Missing Values in a Live Prediction Model (Take 2)
prediction
machine-learning
deployment
easi
]
Ok, so it’s been about a week of reading, thinking, toying around… My original objective was looking into various ways to treat missing values in categorical variables with an eye towards deploying the final predictive model. Reading over several ideas that included continuous variables (e.g., Perlich’s missing indicator and clipping techniques), I’ve re-scoped it a bit to missing values in general, specifically for predictive models.
I found, if you look hard enough, people definitely have thought about prediction models in practice. Not that I assumed this wasn’t the case. It was hard to find though.
What surprised me is how much generic advice about CCA, mean imputation, etc, is given on so many various StackExchange and Quora posts, and various blogs. I read so many bits where the writer wouldn’t even bat an eye when recommending CCA for dealing with missing data when developing a prediction model… Like, when the fuck does the writer think the prediction model is going to be used? On a castrated, CCA’d-ass test set? Hardly!

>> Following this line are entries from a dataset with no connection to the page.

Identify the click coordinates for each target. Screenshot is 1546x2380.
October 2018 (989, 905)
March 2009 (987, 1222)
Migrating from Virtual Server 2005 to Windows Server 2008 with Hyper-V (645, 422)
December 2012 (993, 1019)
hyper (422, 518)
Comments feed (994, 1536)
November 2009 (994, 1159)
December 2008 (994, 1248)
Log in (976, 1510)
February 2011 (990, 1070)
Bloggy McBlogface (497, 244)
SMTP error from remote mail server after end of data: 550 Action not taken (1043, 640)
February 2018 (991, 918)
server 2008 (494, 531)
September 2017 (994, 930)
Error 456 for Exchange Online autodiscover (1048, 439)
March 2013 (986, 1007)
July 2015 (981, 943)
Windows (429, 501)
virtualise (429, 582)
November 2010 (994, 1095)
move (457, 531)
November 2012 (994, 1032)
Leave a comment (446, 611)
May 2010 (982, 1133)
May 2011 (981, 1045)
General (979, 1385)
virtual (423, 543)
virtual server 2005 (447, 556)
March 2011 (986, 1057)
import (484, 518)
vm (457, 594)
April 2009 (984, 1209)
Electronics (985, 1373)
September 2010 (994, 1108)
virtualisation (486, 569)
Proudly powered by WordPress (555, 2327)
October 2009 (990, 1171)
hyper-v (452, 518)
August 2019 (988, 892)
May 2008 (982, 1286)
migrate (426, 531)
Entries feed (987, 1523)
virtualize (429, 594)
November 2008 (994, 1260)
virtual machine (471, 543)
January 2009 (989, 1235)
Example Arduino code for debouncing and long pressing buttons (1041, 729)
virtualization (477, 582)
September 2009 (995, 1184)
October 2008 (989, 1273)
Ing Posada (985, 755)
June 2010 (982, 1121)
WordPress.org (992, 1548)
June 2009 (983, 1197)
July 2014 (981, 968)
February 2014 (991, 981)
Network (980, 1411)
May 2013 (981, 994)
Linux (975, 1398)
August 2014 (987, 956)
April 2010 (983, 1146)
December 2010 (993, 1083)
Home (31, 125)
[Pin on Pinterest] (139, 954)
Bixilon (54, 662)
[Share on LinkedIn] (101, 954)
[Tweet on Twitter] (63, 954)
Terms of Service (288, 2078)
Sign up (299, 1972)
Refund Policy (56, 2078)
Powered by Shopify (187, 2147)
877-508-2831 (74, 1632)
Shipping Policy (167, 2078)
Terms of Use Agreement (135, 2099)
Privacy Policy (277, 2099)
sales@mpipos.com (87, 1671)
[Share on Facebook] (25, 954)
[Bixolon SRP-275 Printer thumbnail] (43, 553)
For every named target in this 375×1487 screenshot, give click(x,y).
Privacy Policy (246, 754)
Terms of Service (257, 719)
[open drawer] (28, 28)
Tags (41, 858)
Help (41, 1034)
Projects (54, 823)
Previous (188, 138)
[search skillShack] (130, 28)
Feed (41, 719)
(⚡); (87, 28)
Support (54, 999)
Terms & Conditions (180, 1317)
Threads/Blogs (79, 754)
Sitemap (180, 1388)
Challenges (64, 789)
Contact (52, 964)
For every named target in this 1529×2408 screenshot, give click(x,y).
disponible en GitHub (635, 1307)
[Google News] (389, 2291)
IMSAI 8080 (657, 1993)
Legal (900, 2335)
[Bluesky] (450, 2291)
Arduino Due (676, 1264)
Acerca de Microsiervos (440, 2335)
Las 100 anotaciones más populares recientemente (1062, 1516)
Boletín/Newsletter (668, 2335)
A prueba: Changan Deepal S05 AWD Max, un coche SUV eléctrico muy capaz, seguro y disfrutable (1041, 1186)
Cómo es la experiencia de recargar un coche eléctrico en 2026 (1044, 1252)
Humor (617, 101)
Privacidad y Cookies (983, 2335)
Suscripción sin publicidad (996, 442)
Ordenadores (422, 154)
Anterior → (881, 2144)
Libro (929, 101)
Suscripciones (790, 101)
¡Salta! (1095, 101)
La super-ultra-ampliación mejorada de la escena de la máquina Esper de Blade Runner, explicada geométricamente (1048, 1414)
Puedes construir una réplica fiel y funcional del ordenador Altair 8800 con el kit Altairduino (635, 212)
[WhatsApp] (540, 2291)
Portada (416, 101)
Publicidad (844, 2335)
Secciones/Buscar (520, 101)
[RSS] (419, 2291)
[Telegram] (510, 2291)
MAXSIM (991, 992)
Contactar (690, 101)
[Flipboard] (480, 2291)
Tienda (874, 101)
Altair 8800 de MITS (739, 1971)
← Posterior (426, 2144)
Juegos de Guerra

Anyway, I didn’t want to distort my first article and continue updating it… It needed to be journaled, and now updated in the sequel. I specifically sought out a bunch of articles today where the authors very much keep in mind the fact that someone, somewhere ultimately will want to use the predictive model in an environment with a data generating process similar to the one that produced the original data set – missing values and all!
For context, my original article was motivated out of curiosity: I was working with some data and my approach was to treat missing values as in a nominal categorical variable as another level. But I questioned whether or not this was really a great approach… I wanted to see what others had done. I kept reading about listwise-deletion and CCA, and it made my eyes cross: why are so many people recommending these things when talking about predictive models? There was a particular Quora question where the first several authors gave the standard advice, and then came Claudia Perlich’s answer: yes, she was actually answering the question that was asked!!!!!!!!
Below, I just include a list of the references I’ve found, sometimes with a note or two. Over time, I hope to continue this series of articles by providing some summaries of these references.
Side Note: Multiple Imputation
As I found in previous articles, various implementations of multiple imputation seem to be considered “best in class” – but, if you read more carefully, this is specifically geared to non-predictive settings, like statistical inference, unbiased population estimates, causal modeling, etc.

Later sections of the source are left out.